GROUNDWATERS
30 September 2022 - 12 November 2022
Curated by Gabriel Zammit
(Detail from) Joe Vassallo, The Pea I Gave to Her (1984) acrylic on brown paper & GROUNDWATERS event poster
GROUNDWATERS
outsider perspectives and visions of elsewhere
GROUNDWATERS
Curated by Gabriel Zammit
Participating artists: Anonymous, Emma Attard, Adrian Camilleri, William Driscoll, Emma Johnson, Salvina Muscat, Joe Vassallo
The label of outsider art has come to function as an umbrella term for individuals producing work outside the culturally established centres of psychological or social normality. Outsider art is characterised by an almost total stylistic freedom and a unique use of materials with a disregard for ‘correct’ form as well as a lack of concern for art-historical context. One of the widest defining hallmarks of outsider art is that it is unselfconscious and unmoored from the usual cultural forces directing artists in their practice. The category itself is a site of conceptual conflict.
GROUNDWATERS brings together a collection of artworks made by a group of outsider individuals living and working in Malta. The exhibition unearths unique aesthetic logics as well as stories of pain, hope, survival and strength. It includes ex-voto paintings, West African Bocio fetish dolls and other objects which have their roots in religion, magic and ritual. The common theme across the work on show is that its creation stems from a deeply felt need which is transformative in intent. The work in this exhibition bypasses the circuits of conventional creativity and plunges straight into the groundwaters of our collective subconscious - it is therefore indicative of our hidden structures.

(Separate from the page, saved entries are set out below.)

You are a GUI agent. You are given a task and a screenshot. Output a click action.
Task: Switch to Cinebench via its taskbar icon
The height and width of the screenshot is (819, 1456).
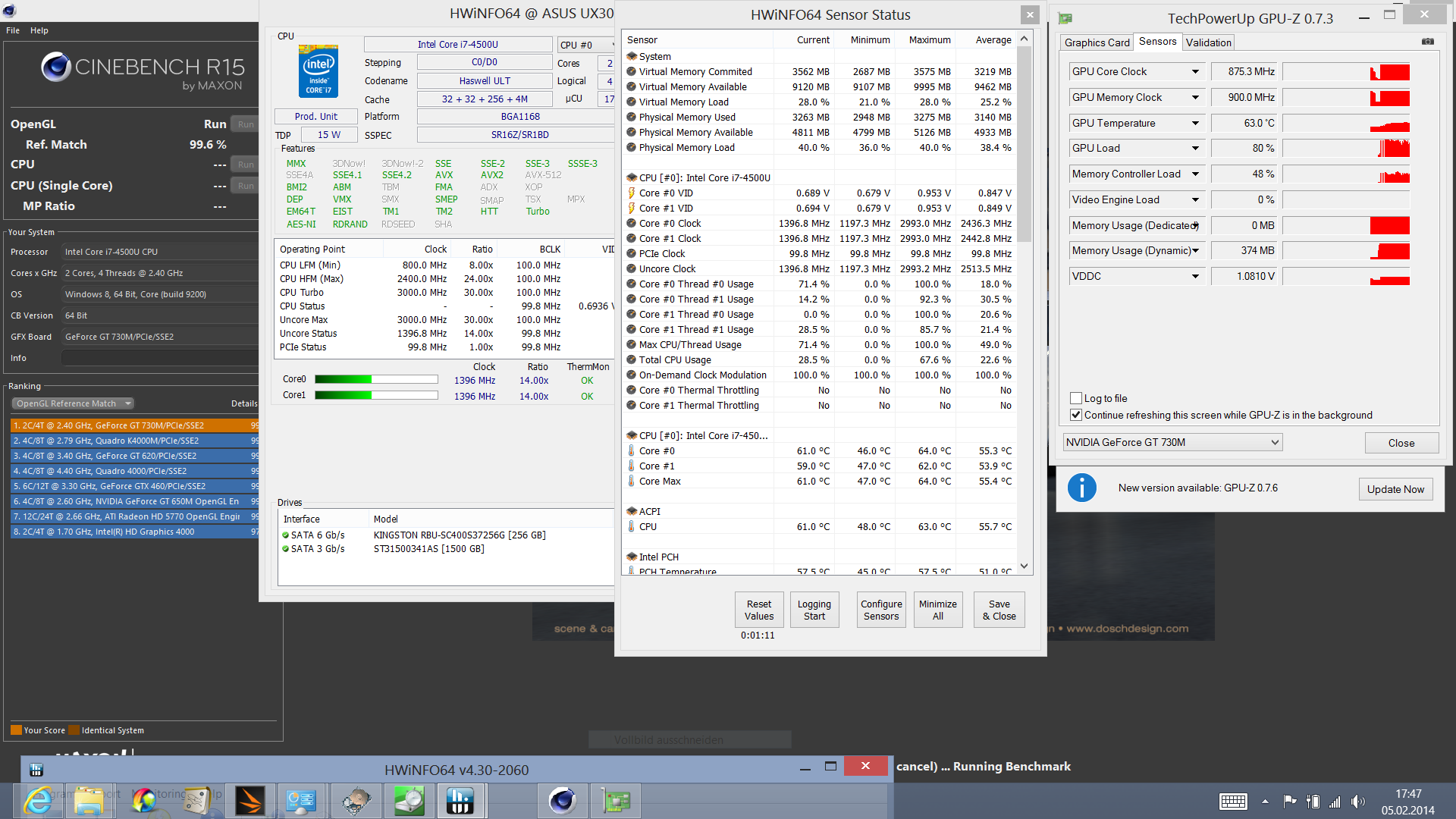[562, 801]
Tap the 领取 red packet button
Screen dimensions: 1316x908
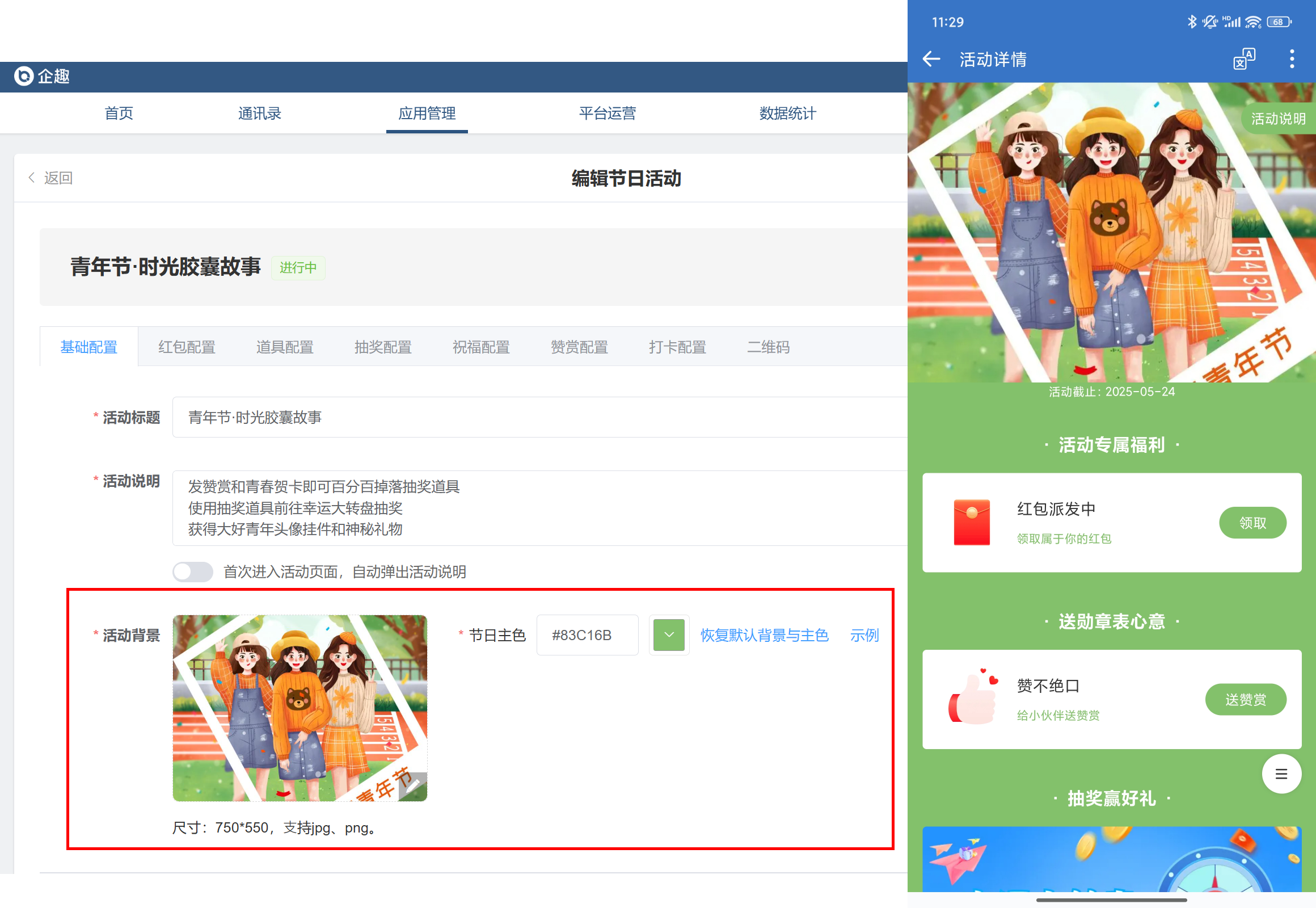[1252, 522]
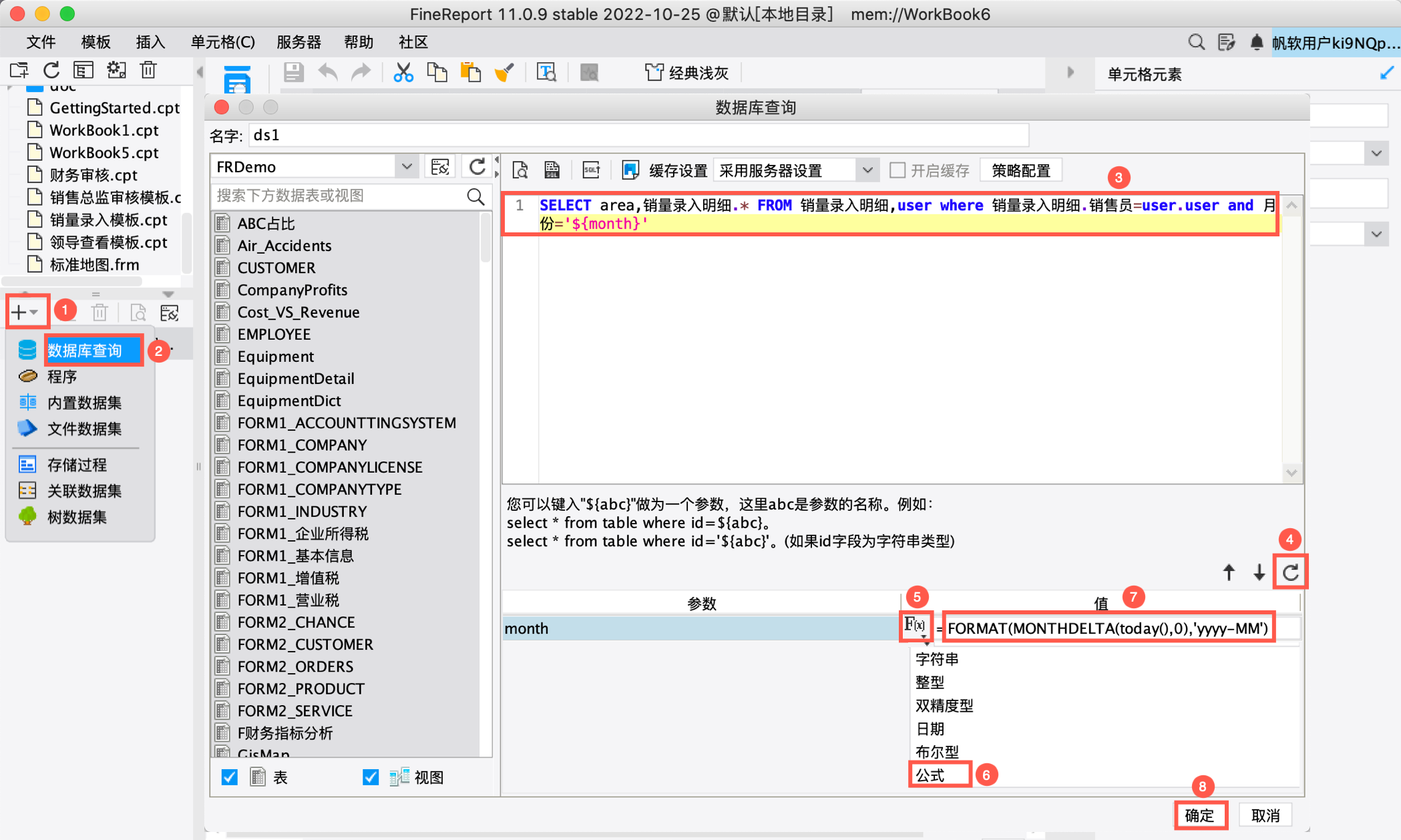This screenshot has height=840, width=1401.
Task: Click the move parameter down arrow
Action: pyautogui.click(x=1259, y=572)
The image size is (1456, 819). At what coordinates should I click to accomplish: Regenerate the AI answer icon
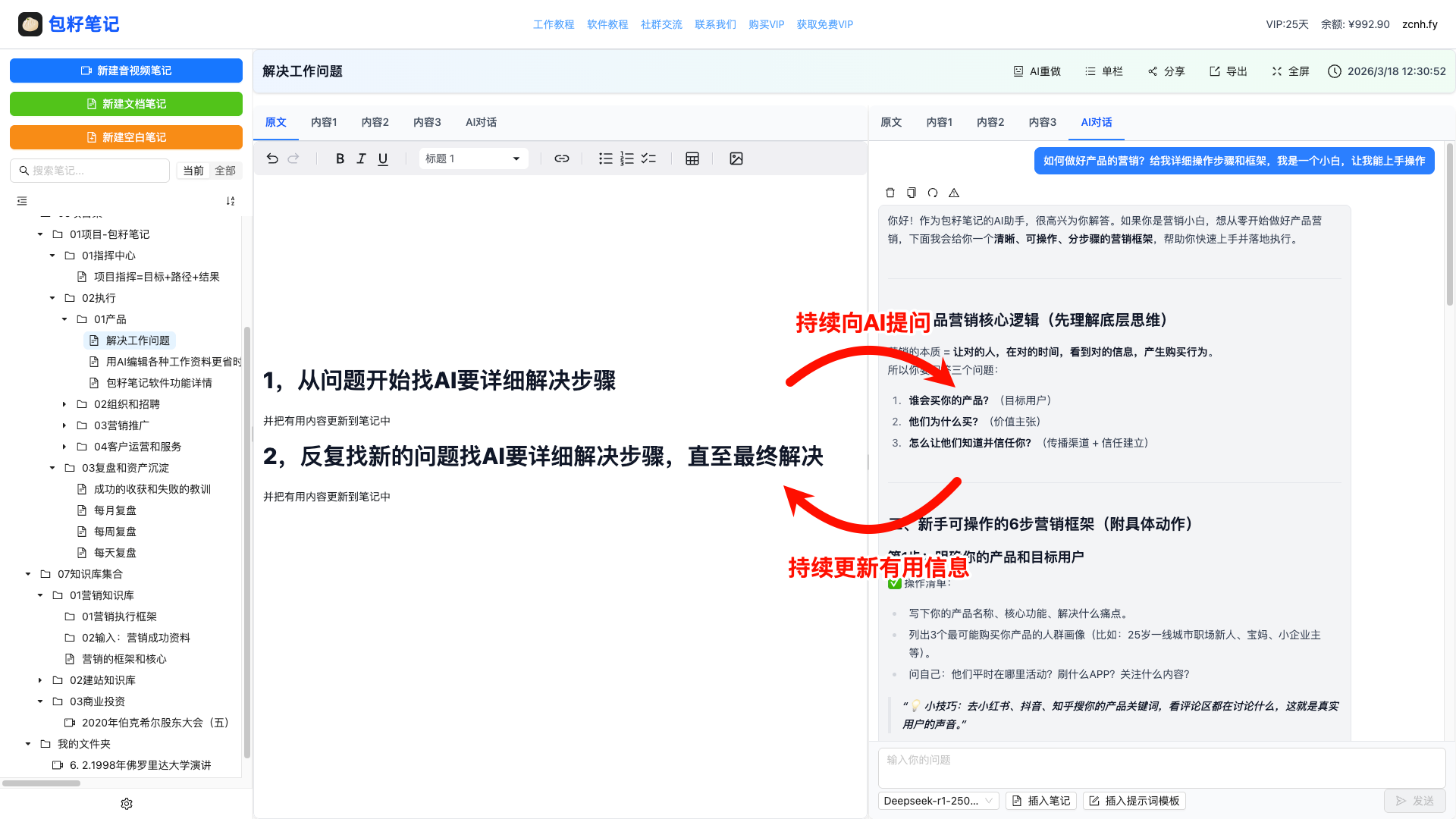pos(933,193)
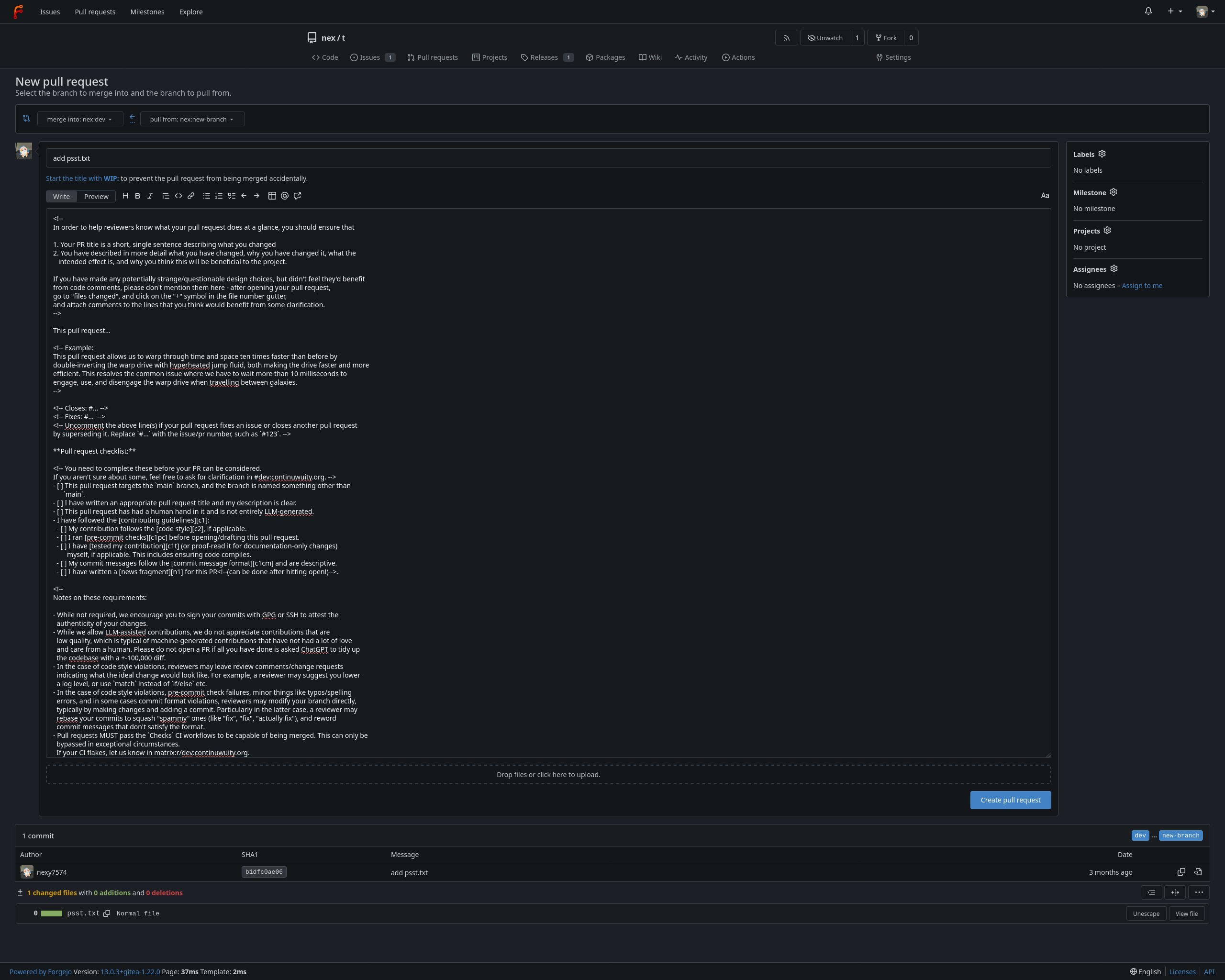Insert a code block using the code icon
The height and width of the screenshot is (980, 1225).
178,196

To place outsider, naïve, unselfconscious and brut art into a white cube space is to challenge and disturb the art-world mechanism of sanctioning the right to create truth. The exhibition is the first in Malta to explore outsider perspectives and takes its name from Charles Russell's 2011 publication. GROUNDWATERS seeks to extend Russell's research into new contexts.
This project is funded by the Malta Arts Council Project Support Scheme.
Gabriel Zammit is a curator, writer and producer living and working in Malta. He studied at the University of Malta, graduating in 2016 with a First-Class Honours degree in philosophy before going on to read for a Master of Arts in Aesthetics and Art Theory with the Centre for Research in Modern European Philosophy in London. Zammit continues to research and publish within the field of philosophy and art theory.
Amongst other projects he produced and curated Departures (2019) at the Malta Society of Arts, Valletta. This project was funded by the Arts Council Malta and featured the work of Pawlu Grech. In 2021 Zammit co-produced and co-curated Darkness at Noon at the The Splendid in Valletta, a collective exhibition featuring work by Paul Scerri, Gabriel Buttigieg and Charles Balzan, also funded by the Arts Council Malta. This was followed by Sea Sunset Moon, variations on solitude(2022) a collective exhibition commissioned by Spazju Kreattiv, featuring work by Norbert Francis Attard, Sarah Bonaci, Anna Calleja, Glen Calleja, Paul Scerri, Katie Sims and Chelsea Muscat. Aside from his freelance work Zammit also holds a position at the Malta Society of Arts.
Zammit’s curatorial practice is driven by a curiosity in art as an alternative method of meaning-making which is free from the limits of conventional ways of looking at the world. He derives most of his inspiration from literature, particularly mythology and poetry, and seeks to use conceptually driven projects to explore the limits of the human condition.